→ **Brief 1**: List the usernames of everyone who posts in the forum thread below.
→ **Brief 2**: Rewrite the forum thread below, starting at "Originally Posted By kennect" and ending at "small skinny tower...". Substitute "narrow" for "skinny".

Originally Posted By Anatole69 I don't get how safety harnesses or a mesh cage at the top fit in with storytelling or theme. It's an obvious bit of ride mechanics that has nothing to do with a real elevator and is only there as a safety feature of the ride, and so breaks the theme no matter how you dress it. It should not be there no matter what, and so is totally incredible to the location of the story. So perhaps it is different in kind from your example, but it is not different in type. - Anatole
Originally Posted By danyoung I just have to say that threads like this amaze and amuse me. I think people sometimes tend to overthink things. Ride a ride too many times and something is sure to bother you. The simple fact is that you're up at the top of the building, and opening the doors to show the outside is a simple and effective way to impress upon the riders just how high up they are. That only makes the drop that much more fantastic. You are transported to different realms WITHIN the hotel. That doesn't mean that everything OUTSIDE the hotel has to be in some other dimension. There's plenty of logic to support the open doors as part of a coherent story, but the simple fact is that they give the rider a little goose of a thrill before the elevator starts its drop. For me it's a great part of the ride, even though I haven't ridden since they started yo-yo-ing you up and down. Hey, the one big drop was more than enough for me!
Originally Posted By kennect You have to keep in mind that this is a service or feight elevator....They are very very different than a typical elevator...The caging idea is not off base at all....
Originally Posted By avromark Although to have that many service elevators in one small skinny tower...
Originally Posted By barboy Actually, dany I agree with a lot of what you're saying: ///people sometimes tend to overthink things/// I'm guilty as charged---I can't help it; it's how I was built ///Ride a ride too many times and something is sure to bother you./// but for me even back in '97 on my very first ride I felt something was amiss. ///opening the doors to show the outside is a simple and effective way to impress upon the riders just how high up they are. That only makes the drop that much more fantastic./// I agree with that fully........ but with it comes a price, a heavy price to me since even though I love a thrill I love context even more. ///You are transported to different realms WITHIN the hotel/// Now that part I don't know, I just don't know. Maybe, maybe not. I'm leaning towards calling it undefined---that is we don't know where we are. Are we in the hotel still or are we in some vacuous undefined space outside of our natural world and on another plane. But I do see how you would or another could interpret that we're still in the hotel. ///That doesn't mean that everything OUTSIDE the hotel has to be in some other dimension. /// Correct, if one holds that we're still in the hotel then that would make sense.

→ **Information supplied**:
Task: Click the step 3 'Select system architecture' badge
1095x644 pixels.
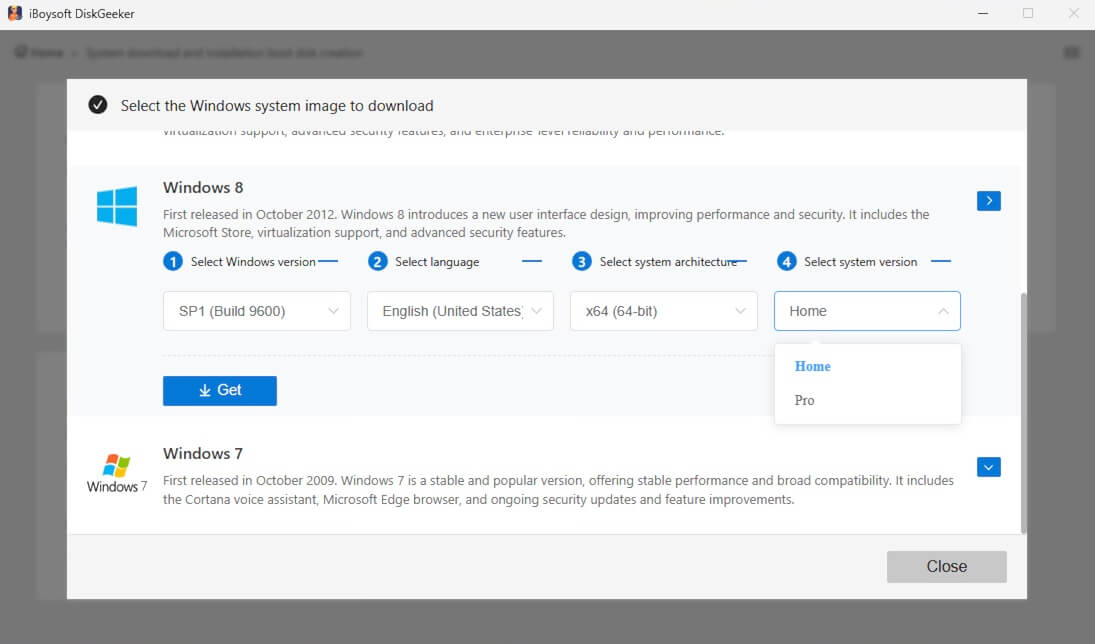Action: (581, 261)
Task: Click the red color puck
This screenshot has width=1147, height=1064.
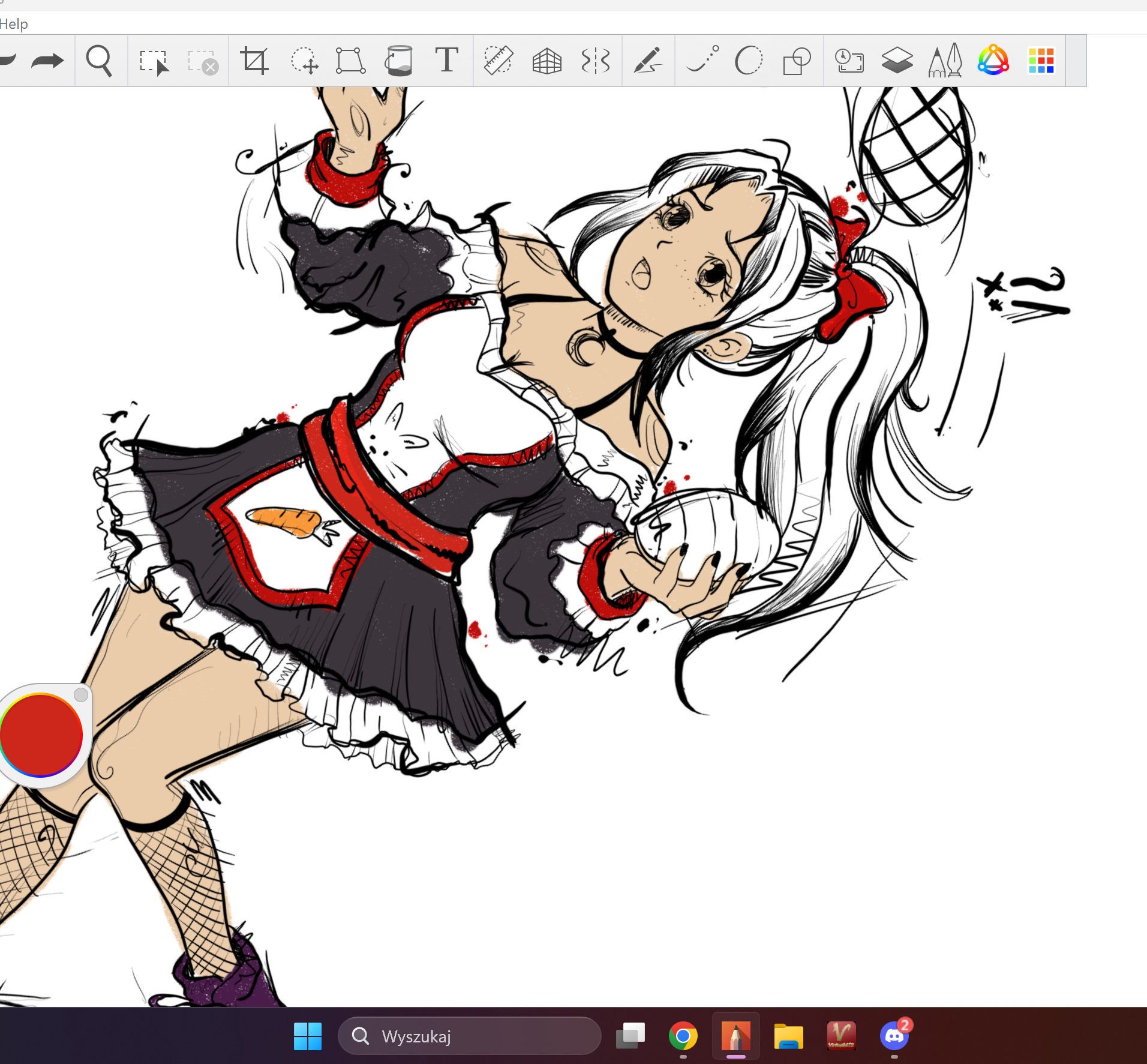Action: (x=41, y=735)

→ **Correct result 1**: Anatole69, danyoung, kennect, avromark, barboy

→ **Correct result 2**:
Originally Posted By kennect You have to keep in mind that this is a service or feight elevator....They are very very different than a typical elevator...The caging idea is not off base at all....
Originally Posted By avromark Although to have that many service elevators in one small narrow tower...